Brasil quer extraditar Cesare Battisti, mas deve esperar decisão do STF
O governo brasileiro manifestou nesta sexta-feira (13) a sua vontade de extraditar para a Itália o ex-militante de extrema esquerda Cesare Battisti, mas deverá aguardar que o Supremo Tribunal Federal (STF) analise nas próximas 24 horas o habeas corpus apresentado por seus advogados para impedi-lo.
A recomendação para extraditar Battisti foi enviada pelo ministro da Justiça, Torquato Jardim, ao presidente Michel Temer em 6 de outubro, junto com um pedido para colocar o caso em espera, detalhou um assessor desta pasta.

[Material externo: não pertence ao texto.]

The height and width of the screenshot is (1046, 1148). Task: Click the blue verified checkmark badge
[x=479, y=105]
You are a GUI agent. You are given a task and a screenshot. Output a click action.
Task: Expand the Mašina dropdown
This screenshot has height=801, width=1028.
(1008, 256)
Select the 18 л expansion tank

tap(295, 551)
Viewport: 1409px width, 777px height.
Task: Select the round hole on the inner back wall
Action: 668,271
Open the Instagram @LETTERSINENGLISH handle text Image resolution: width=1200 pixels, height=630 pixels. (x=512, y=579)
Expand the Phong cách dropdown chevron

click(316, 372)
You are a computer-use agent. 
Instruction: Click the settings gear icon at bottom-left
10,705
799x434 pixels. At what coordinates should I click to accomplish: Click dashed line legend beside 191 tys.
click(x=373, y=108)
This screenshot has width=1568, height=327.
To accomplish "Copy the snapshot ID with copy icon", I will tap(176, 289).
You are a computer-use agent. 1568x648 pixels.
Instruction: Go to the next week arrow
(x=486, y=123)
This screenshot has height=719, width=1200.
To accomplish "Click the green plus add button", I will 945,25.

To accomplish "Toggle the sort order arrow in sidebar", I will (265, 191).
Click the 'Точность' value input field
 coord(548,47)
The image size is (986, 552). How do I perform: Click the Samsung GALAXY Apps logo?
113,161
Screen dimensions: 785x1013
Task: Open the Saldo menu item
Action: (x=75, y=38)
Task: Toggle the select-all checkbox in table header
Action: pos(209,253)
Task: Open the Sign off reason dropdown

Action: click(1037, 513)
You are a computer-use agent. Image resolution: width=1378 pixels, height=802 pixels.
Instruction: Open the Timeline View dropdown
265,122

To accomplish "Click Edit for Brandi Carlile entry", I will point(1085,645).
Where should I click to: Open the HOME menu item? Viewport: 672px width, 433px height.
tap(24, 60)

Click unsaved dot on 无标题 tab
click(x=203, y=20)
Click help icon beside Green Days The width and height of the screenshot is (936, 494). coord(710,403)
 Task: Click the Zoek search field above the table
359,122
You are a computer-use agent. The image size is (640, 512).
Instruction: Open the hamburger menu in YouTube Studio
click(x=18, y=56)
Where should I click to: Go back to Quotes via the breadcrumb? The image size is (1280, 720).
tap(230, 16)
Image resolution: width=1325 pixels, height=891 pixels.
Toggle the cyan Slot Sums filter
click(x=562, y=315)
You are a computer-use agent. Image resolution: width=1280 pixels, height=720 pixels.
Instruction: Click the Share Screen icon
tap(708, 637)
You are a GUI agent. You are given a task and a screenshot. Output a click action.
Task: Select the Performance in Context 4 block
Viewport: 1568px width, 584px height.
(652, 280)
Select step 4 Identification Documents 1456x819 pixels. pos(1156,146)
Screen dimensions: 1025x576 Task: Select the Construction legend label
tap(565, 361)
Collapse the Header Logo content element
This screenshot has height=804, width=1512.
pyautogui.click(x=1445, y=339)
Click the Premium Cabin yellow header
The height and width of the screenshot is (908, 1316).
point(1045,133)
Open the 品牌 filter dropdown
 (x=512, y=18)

“O posicionamento do ministro Torquato Jardim, já enviado formalmente à Presidência da República, é que devem aguardar que o Supremo Tribunal Federal se pronuncie sobre o habeas corpus interposto pelos advogados de Battisti” antes de dar prosseguimento ao pedido, disse o assessor à AFP.
Fontes do Palácio do Planalto já haviam antecipado que Temer não assinará uma extradição que depois possa ser bloqueada judicialmente.
Durante a tarde, Luiz Fux, juiz do STF, ordenou barrar uma “eventual extradição” de Battisti até que o tribunal não trate o caso.
Em sua decisão, divulgada no site do STF, Fux afirmou que o “julgamento definitivo” acontecerá em “24 de outubro”.
Até agora, o Supremo não havia informado sobre nenhum prazo para se pronunciar sobre o polêmico caso.
– “Vão me entregar à morte” –
Battisti foi condenado à prisão perpétua na Itália por quatro homicídios executados na década de 1970, mas escapou e passou 30 anos como fugitivo entre México e França, onde desenvolveu uma bem-sucedida carreira como escritor de romances policiais, antes de ir para o Brasil em 2004.
Seis anos depois, o ex-presidente Luiz Inácio Lula da Silva negou a sua extradição, que foi pedida pela Itália e autorizada pelo STF.
Mas o governo de Temer emitiu claros sinais de querer reverter essa decisão.
“Vão me entregar à morte”, denunciou Battisti em entrevista ao Estado de São Paulo, publicada na quinta-feira.
O ex-militante de 62 anos nega os crimes que lhe são imputados e afirma que sua recente detenção em Corumbá, na fronteira com a Bolívia, foi “armada” com o objetivo de criar as condições para extraditá-lo.
Battisti foi preso em 4 de outubro levando uma quantia de dinheiro em espécie maior do que a permitida quando, aparentemente, tentava entrar na Bolívia e teve a prisão preventiva decretada por suspeitas de que pretendia fugir.
No entanto, foi liberado pouco depois e voltou para Cananeia, litoral de São Paulo, onde vive desde que se divorciou.
Em entrevista com a BBC Brasil, o ministro da Justiça afirmou que Battisti tentou sair do país com mais dinheiro do que o permitido e “sem motivo aparente”.
Isso “quebrou a relação de confiança para permanecer no Brasil”, assegurou.